Gioia, Tristezza, Paura, Disgusto e Rabbia presiedono al quartier generale della mente di Riley, una ragazzina di undici anni estremamente fortunata: la maggior parte dei suoi ricordi sono colorati di giallo, la marca distintiva della gioia. Accanto ai semplici ricordi, archiviati e conservati nella memoria a lungo termine, ci sono i Ricordi Base: questi coincidono con le esperienze più importanti della vita e alimentano ognuno le Isole della Personalità, i baluardi distintivi del carattere. Nel caso di Riley, anche questi brillano di un giallo acceso; una bambina, insomma, piena di vita e in grado di illuminare anche i momenti più bui delle persone che la circondano. Quando, però, la famiglia è costretta a trasferirsi a San Francisco lasciando il freddo ma familiare Minnesota, qualche ingranaggio inizia a non funzionare. Tristezza è sull’orlo di una crisi di nervi e insieme a Gioia dovrà affrontare mille peripezie per riportare la mente della ragazzina allo status quo. Ma sarà davvero possibile?

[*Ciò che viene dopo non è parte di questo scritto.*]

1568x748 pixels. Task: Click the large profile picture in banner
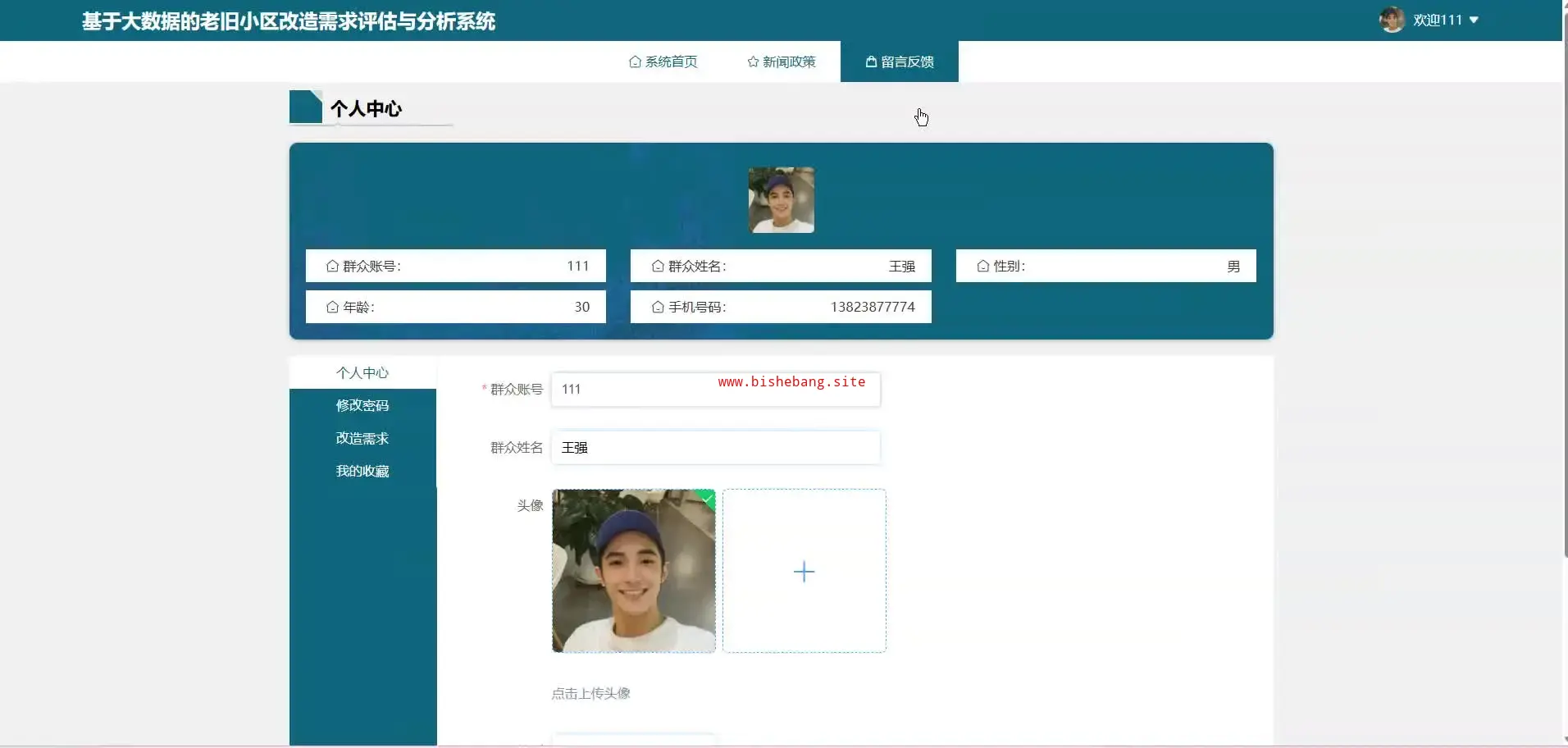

Un film animato che non si limita a descrivere metaforicamente l’architettura della mente di ogni essere umano (e non, come si potrà apprezzare nel corso dei titoli di coda) ma sceglie di raccontare il momento più delicato del processo di trasformazione di ogni individuo. Subconscio, sogni (chi non ha mai immaginato i propri sogni come copioni strampalati ma recitati con la massima scrupolosità?), memoria a lungo e breve termine, fatti scambiati da opinioni e pensieri astratti acquistano una solidità che, nella realtà anatomica, non esiste. Il momento della maturazione e dello sviluppo coincide con il profilarsi di mille sfaccettature della propria personalità. Nessun colore avrà più una gradazione netta e il tramestio dei pensieri non lascerà più in pace i piccoli amici del quartier generale.

Pete Docter, regista e sceneggiatore di Monsters & Co (2001), regista e sceneggiatore premio Oscar per Up (2009), sceneggiatore di Toy Story (1995), Toy Story 2 (1999) e WALL-E (2008), incanta ancora una volta con una sceneggiatura sempre viva e coinvolgente, che commuove (nulla di paragonabile ad Up) senza intristire. I gesti e le parole restituiscono un ricordo nella mente dello spettatore, accompagnato dalla consapevolezza di quanto preziosa e complicata sia la mente umana. Una delicatezza descrittiva che non scade mai nella banalità ma che ha le fattezze di una favola, che si racconta ai bambini per spiegar loro le cose difficili ma che, in realtà, è una riflessione sulla vita.

Splendida chicca il cortometraggio che anticipa il film: il motivetto di Lava cantato da Giovanni Caccamo e Malika Ayane risuonerà nella mente a lungo.